Tiba-tiba kepikiran untuk mengisi blog ini lagi. Seperti biasa, diisi dengan tulisan random hasil muntahan isi kepala yang kepalang bising ini. Akhirnya memutuskan untuk bercerita tentang paruh tahun ini, ya tentunya dengan sudut pandang dan pengalaman saya~ Saya mah ndak peduli mau ini ada yang baca, mau enggak. Monggo kersa aja. Pokokmen aku meh nulis, meh cerito~

Tulisan ini diketik sembari melahap es krim miksu kacang merah, menjelang pergantian tahun hijriyah. Woh iya, jadi semacam rekapan tahun tapi versi tahun baru Islam wkwkwk. Baiklah, mbak-mbak usia kepala tiga ini seperti biasa kerap merisaukan banyak hal. Tentang pekerjaannya, tentang keluarganya, tentang impiannya, dan tentang sisi kehidupan di sela itu semua. Hidupnya standar aja, masih numpang tinggal di rumah bapak. Yaa ibarat ngekos ya, soalnya perihal makan tetep lebih sering cari sendiri. Ngekos gratis. Dia masih buta soal masa depan dia sendiri. Dia seringnya menikmati momen-momen turu di rumah maupun di tempat kerja. Menikmati momen ngalamun di sela makan siang atau di jalan saat pulang ke rumah. Bisa bertahan hidup hari ini aja rasanya sudah cukup baginya.

Dia bertahan hidup dengan ditopang banyak orang baik di sekeilingnya. Beruntung sekali dia.
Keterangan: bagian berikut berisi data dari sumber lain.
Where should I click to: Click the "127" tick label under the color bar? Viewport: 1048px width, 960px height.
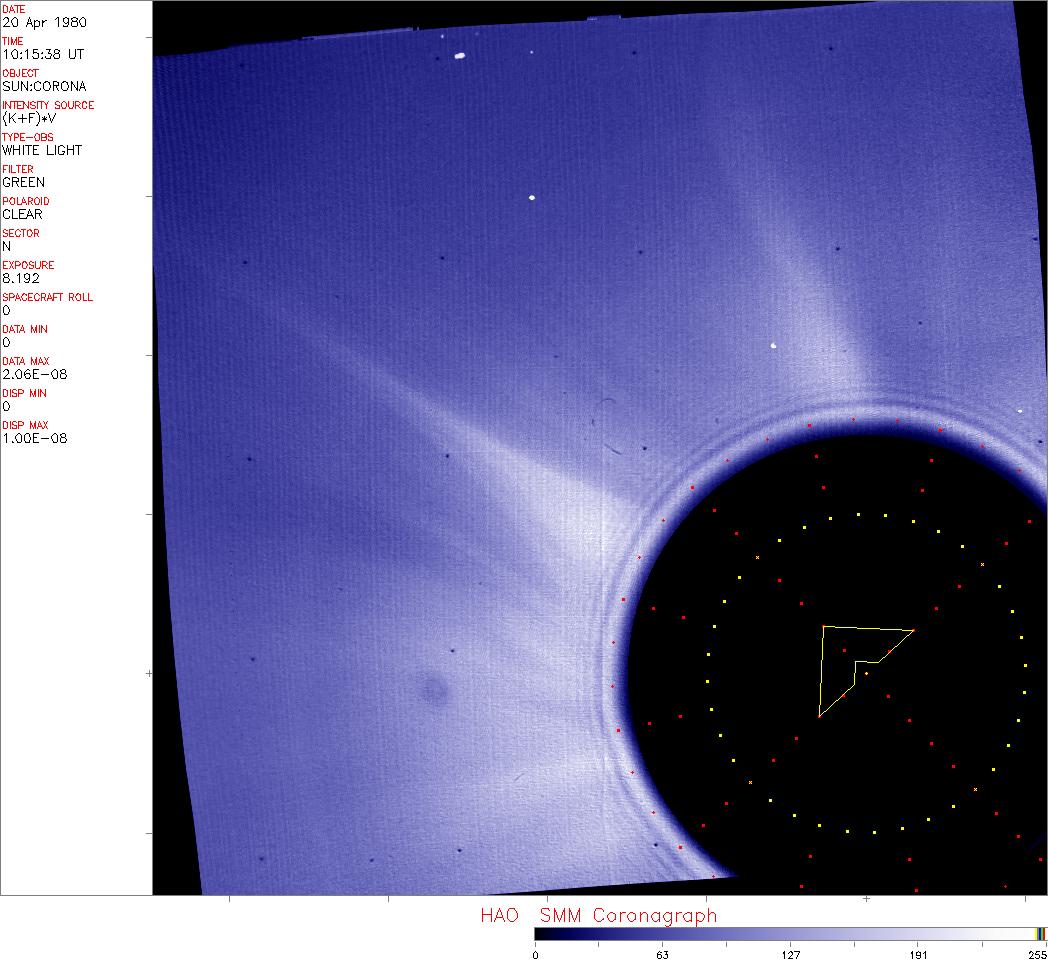pyautogui.click(x=790, y=954)
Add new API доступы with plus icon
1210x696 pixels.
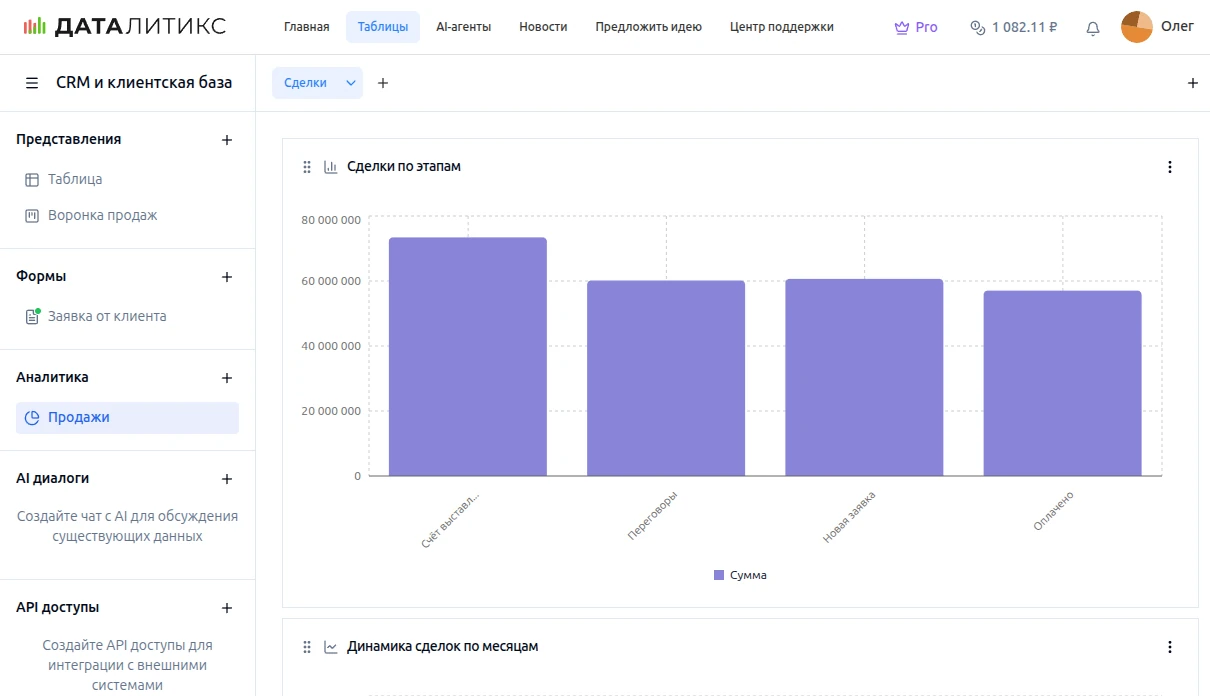click(x=227, y=608)
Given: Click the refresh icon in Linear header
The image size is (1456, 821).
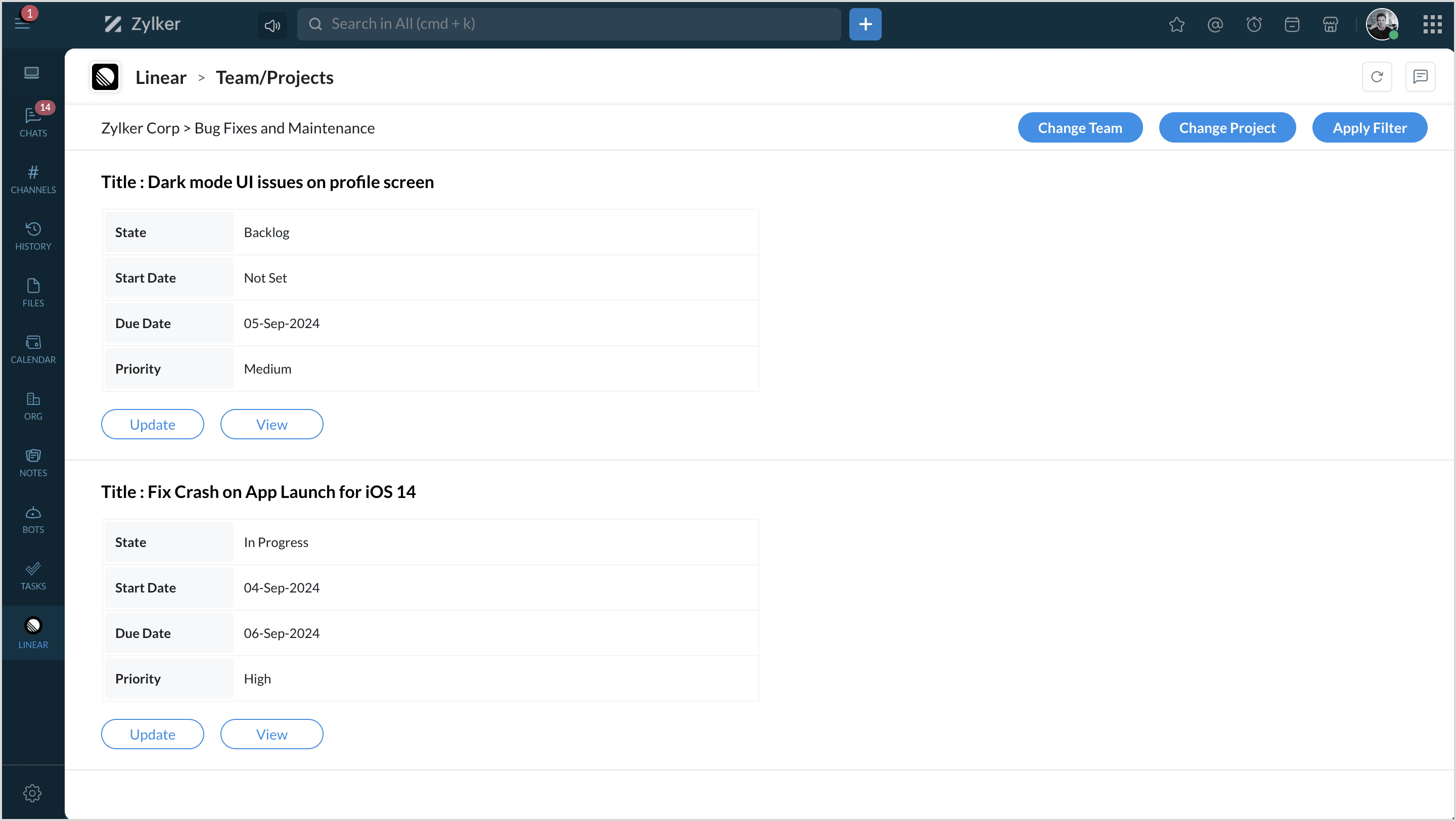Looking at the screenshot, I should pyautogui.click(x=1376, y=77).
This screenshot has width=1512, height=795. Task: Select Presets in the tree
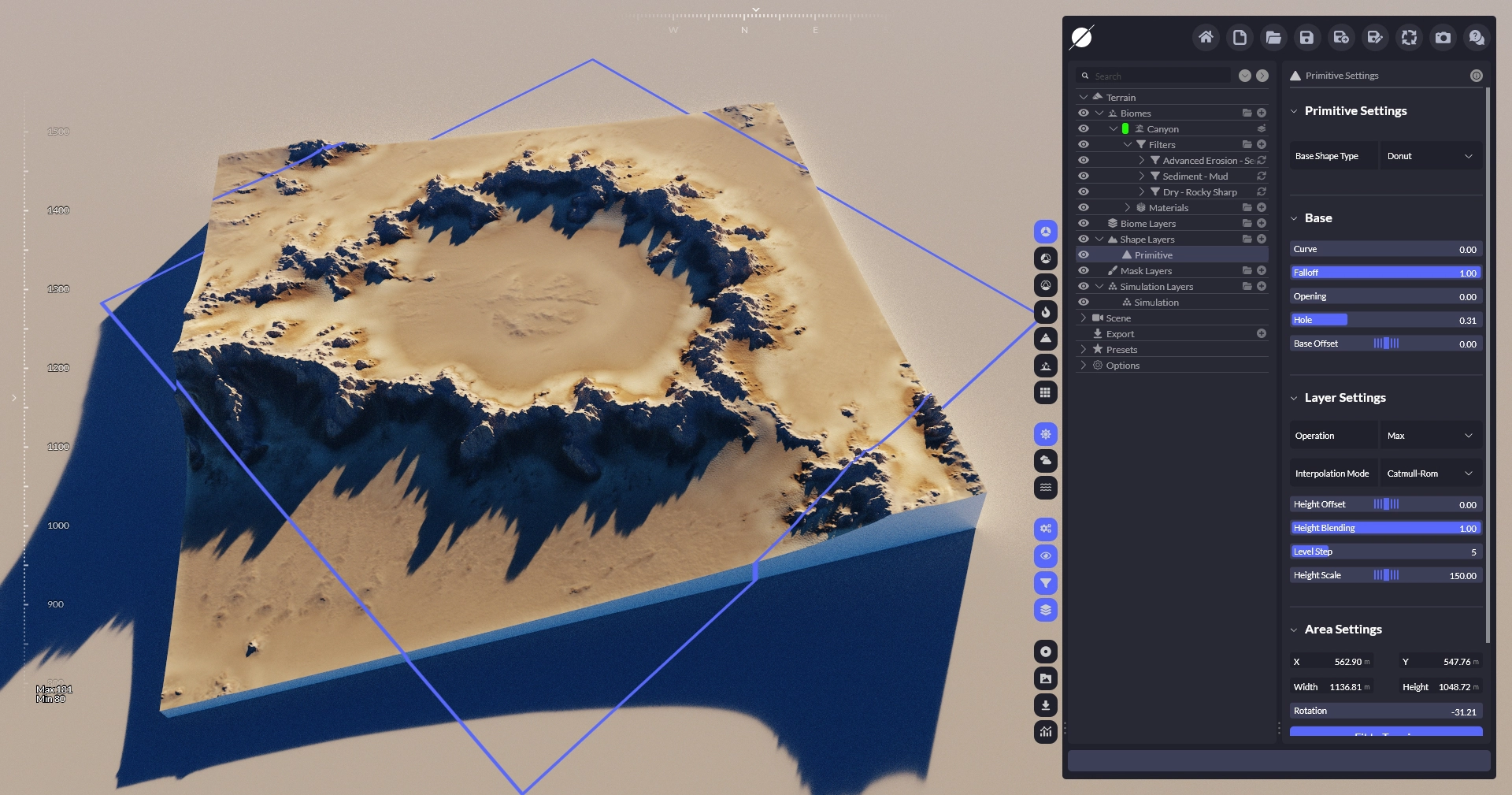pyautogui.click(x=1121, y=350)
Untuk jenis ubi yang dikasih nyawa macam dia, dia lumayan berpreviles. Tapi dia itu ubi yang nggak punya ambisi. Pengennya ditanem aja terus di tanah. Nggak mau upgrade jadi keripik ubi atau olahan ubi lainnya yang bermanfaat dikonsumsi manusia. Atau mungkin dia ubi yang gagal panen, nggak lolos quality check wkwkwk.
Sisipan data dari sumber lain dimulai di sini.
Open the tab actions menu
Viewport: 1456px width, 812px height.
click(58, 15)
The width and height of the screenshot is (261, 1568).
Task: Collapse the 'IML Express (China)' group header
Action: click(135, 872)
Tapi dia jenis ubi yang lumayan, sampai pertengahan tahun 2023 ini dia masih bertahan dengan pekerjaannya yang mengurusi masa lalu orang lain itu. Betah-betah aja gitu dia, tolol juga kalau dipikir-pikir wkwkwk. Ya lumayan lah daripada dia nganggur, terus depresinya kambuh lagi, jadi ubi benyek, iyuuhh. Memasuki tahun keduanya bekerja di tempat baru ini, dia mulai sadar betapa lingkungan kerjanya begitu dinamis sekaligus statis. Ubi macam dia senengnya mah jalan-jalan keluar, eh kudu duduk berjam-jam berkutat dengan serpihan masa lalu, literally. Baru tahu rasa dia, ketemu orang yang sama tiap hari, di ruangan yang sama, rutinitas yang sama. Wah, sangat berlawanan dengan pekerjaan ubi yang sebelumnya.

Untung dia bertahan, walaupun memang penyakit gilanya masih kambuhan, dan masih disokong zat-zat kimia supaya penyakit gilanya tidak membuat ricuh diri sendiri dan orang di sekitarnya. Ya gitu lah, jadi ubi benyek. Selain itu, dia juga jatuh miskin, dililit utang, dililit cicilan, wih kayak manusia aja gitu wkwkwk. Dia udah enggak bisa foya-foya kayak dulu waktu masih ubi muda. Dulu dia bisa nabung, punya dana darurat, dana pensiun, dll. Sekarang si ubi melarat. Upah cuma numpang lewat. Ambisi, cita-cita udah sekarat. Melarat dan sekarat.

Si ubi tidak pernah bisa membayangkan masa depannya seperti apa. Jangankan masa depan, besok mau ngapain aja kadang suka bingung. Untung si ubi inisiatif bikin to do list remeh temeh, jadi hari-harinya bisa tampak hidup dan bermanfaat, buat dia sendiri seenggaknya wkwkwkwk.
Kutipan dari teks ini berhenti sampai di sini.